• YOUR GOAL
Write out, word for word, the part of the listing below that opens with the line containing "Click the search magnifier button" and closes with the line containing "This screenshot has height=287, width=490.", keeping both of those lines and adding no others.

• DATA EXTRACTS
== Segment start ==
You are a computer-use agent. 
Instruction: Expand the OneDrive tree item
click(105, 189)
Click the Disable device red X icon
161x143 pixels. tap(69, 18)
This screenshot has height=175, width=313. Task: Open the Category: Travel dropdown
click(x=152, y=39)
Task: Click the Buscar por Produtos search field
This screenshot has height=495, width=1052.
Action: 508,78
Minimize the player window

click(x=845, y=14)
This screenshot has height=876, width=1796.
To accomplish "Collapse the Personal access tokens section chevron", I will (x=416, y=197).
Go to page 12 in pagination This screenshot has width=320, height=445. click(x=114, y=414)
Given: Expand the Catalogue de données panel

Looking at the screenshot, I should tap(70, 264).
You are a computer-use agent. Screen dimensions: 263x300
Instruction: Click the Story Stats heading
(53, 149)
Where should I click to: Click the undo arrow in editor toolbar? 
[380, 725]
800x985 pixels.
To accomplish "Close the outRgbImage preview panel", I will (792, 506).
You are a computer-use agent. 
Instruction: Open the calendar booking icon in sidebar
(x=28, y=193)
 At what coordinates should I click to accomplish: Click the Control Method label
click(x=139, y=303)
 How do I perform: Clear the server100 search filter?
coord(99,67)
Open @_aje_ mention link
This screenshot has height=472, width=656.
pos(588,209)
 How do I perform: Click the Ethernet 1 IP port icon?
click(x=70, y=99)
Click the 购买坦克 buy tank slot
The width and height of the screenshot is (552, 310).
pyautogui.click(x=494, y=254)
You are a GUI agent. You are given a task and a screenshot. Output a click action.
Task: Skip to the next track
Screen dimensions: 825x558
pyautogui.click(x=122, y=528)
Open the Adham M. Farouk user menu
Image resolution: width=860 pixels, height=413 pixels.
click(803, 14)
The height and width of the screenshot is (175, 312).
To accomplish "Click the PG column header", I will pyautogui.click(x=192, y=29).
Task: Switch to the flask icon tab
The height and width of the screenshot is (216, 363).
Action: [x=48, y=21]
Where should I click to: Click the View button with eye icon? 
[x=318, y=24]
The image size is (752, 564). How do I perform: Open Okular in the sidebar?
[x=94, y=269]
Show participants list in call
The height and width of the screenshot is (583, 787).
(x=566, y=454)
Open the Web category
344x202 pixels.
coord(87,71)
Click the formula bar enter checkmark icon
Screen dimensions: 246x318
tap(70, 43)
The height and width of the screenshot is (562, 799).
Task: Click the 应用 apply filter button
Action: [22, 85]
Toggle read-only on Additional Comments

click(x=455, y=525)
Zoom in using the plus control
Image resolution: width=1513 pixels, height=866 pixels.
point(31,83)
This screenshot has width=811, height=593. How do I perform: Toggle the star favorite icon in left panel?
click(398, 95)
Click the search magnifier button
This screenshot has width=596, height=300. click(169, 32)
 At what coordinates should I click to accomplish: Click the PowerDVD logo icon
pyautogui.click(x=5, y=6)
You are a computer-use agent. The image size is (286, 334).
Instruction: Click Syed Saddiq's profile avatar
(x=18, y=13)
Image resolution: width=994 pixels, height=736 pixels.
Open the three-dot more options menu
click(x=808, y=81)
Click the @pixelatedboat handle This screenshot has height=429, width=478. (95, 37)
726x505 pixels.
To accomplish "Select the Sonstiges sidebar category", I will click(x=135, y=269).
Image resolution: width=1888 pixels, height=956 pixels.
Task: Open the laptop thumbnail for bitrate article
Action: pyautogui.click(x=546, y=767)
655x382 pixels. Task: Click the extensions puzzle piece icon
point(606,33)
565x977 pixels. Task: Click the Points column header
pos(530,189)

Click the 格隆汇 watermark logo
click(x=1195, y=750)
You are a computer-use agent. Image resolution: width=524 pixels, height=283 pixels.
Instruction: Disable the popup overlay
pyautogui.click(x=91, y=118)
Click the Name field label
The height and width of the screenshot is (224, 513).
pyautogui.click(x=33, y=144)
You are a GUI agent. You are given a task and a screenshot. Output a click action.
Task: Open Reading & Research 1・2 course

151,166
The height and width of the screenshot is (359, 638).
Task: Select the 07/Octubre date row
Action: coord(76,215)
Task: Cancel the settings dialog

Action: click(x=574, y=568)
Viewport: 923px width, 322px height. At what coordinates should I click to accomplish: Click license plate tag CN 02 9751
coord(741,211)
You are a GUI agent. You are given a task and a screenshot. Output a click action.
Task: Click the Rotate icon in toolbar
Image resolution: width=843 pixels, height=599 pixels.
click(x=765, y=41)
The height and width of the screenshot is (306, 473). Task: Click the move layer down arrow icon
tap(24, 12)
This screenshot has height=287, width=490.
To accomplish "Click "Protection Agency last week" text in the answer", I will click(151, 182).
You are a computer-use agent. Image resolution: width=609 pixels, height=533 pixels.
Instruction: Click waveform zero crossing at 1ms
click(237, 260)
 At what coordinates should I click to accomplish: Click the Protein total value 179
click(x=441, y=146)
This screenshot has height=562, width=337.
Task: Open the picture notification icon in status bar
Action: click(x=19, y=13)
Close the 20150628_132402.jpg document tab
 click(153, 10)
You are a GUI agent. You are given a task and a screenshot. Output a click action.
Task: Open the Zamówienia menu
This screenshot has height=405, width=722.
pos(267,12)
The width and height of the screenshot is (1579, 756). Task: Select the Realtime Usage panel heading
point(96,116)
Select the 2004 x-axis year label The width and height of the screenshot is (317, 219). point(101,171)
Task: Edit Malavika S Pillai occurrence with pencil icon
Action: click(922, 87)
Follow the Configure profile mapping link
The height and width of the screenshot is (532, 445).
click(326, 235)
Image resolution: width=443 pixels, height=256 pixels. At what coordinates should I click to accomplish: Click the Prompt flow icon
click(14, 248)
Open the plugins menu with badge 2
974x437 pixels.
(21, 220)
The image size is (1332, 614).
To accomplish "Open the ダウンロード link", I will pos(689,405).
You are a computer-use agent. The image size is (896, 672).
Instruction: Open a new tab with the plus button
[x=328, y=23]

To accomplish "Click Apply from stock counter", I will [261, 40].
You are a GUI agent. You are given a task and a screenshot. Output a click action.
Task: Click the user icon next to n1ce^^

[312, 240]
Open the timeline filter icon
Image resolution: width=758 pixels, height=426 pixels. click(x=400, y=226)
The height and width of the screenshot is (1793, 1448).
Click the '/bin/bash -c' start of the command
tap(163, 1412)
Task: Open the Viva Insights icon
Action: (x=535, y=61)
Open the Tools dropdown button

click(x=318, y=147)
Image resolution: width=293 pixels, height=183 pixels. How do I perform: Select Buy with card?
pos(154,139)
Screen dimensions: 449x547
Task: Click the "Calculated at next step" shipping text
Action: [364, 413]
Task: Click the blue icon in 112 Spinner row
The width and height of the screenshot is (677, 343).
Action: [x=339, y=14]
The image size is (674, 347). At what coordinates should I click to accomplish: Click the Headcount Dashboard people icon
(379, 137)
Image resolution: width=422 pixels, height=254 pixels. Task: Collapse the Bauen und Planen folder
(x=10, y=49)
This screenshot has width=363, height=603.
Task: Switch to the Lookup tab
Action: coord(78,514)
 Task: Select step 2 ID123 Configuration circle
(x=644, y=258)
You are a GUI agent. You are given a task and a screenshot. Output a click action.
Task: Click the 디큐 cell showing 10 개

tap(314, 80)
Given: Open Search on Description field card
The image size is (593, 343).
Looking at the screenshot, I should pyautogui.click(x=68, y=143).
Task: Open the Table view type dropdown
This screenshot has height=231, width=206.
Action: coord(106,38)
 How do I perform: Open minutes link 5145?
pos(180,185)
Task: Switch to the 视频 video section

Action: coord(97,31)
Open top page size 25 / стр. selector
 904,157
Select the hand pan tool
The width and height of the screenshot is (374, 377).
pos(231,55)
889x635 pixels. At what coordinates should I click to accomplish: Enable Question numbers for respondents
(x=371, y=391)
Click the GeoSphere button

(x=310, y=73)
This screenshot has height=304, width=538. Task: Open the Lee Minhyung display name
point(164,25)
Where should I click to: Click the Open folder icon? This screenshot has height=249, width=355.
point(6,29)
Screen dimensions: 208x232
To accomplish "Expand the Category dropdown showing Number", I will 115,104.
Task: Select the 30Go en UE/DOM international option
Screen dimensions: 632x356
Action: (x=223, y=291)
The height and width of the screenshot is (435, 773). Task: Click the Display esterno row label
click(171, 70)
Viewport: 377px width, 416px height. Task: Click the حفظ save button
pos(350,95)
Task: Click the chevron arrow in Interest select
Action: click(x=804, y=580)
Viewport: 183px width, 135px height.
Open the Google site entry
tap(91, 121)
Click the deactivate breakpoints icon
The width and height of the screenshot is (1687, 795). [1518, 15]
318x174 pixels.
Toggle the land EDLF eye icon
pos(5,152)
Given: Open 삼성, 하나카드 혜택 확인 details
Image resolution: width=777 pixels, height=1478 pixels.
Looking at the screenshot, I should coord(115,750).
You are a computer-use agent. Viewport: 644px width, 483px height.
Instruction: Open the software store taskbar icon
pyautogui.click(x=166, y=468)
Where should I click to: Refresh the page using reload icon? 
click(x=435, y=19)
== Segment end ==
• ANSWER SECTION
Click the search magnifier button
This screenshot has width=596, height=300. click(169, 32)
 At what coordinates should I click to accomplish: Click the PowerDVD logo icon
pyautogui.click(x=5, y=6)
You are a computer-use agent. The image size is (286, 334).
Instruction: Click Syed Saddiq's profile avatar
(x=18, y=13)
Image resolution: width=994 pixels, height=736 pixels.
Open the three-dot more options menu
click(x=808, y=81)
Click the @pixelatedboat handle This screenshot has height=429, width=478. (95, 37)
726x505 pixels.
To accomplish "Select the Sonstiges sidebar category", I will click(x=135, y=269).
Image resolution: width=1888 pixels, height=956 pixels.
Task: Open the laptop thumbnail for bitrate article
Action: pyautogui.click(x=546, y=767)
655x382 pixels. Task: Click the extensions puzzle piece icon
point(606,33)
565x977 pixels. Task: Click the Points column header
pos(530,189)

Click the 格隆汇 watermark logo
click(x=1195, y=750)
You are a computer-use agent. Image resolution: width=524 pixels, height=283 pixels.
Instruction: Disable the popup overlay
pyautogui.click(x=91, y=118)
Click the Name field label
The height and width of the screenshot is (224, 513).
pyautogui.click(x=33, y=144)
You are a GUI agent. You are given a task and a screenshot. Output a click action.
Task: Open Reading & Research 1・2 course

151,166
The height and width of the screenshot is (359, 638).
Task: Select the 07/Octubre date row
Action: coord(76,215)
Task: Cancel the settings dialog

Action: click(x=574, y=568)
Viewport: 923px width, 322px height. At what coordinates should I click to accomplish: Click license plate tag CN 02 9751
coord(741,211)
You are a GUI agent. You are given a task and a screenshot. Output a click action.
Task: Click the Rotate icon in toolbar
Image resolution: width=843 pixels, height=599 pixels.
click(x=765, y=41)
The height and width of the screenshot is (306, 473). Task: Click the move layer down arrow icon
tap(24, 12)
This screenshot has height=287, width=490.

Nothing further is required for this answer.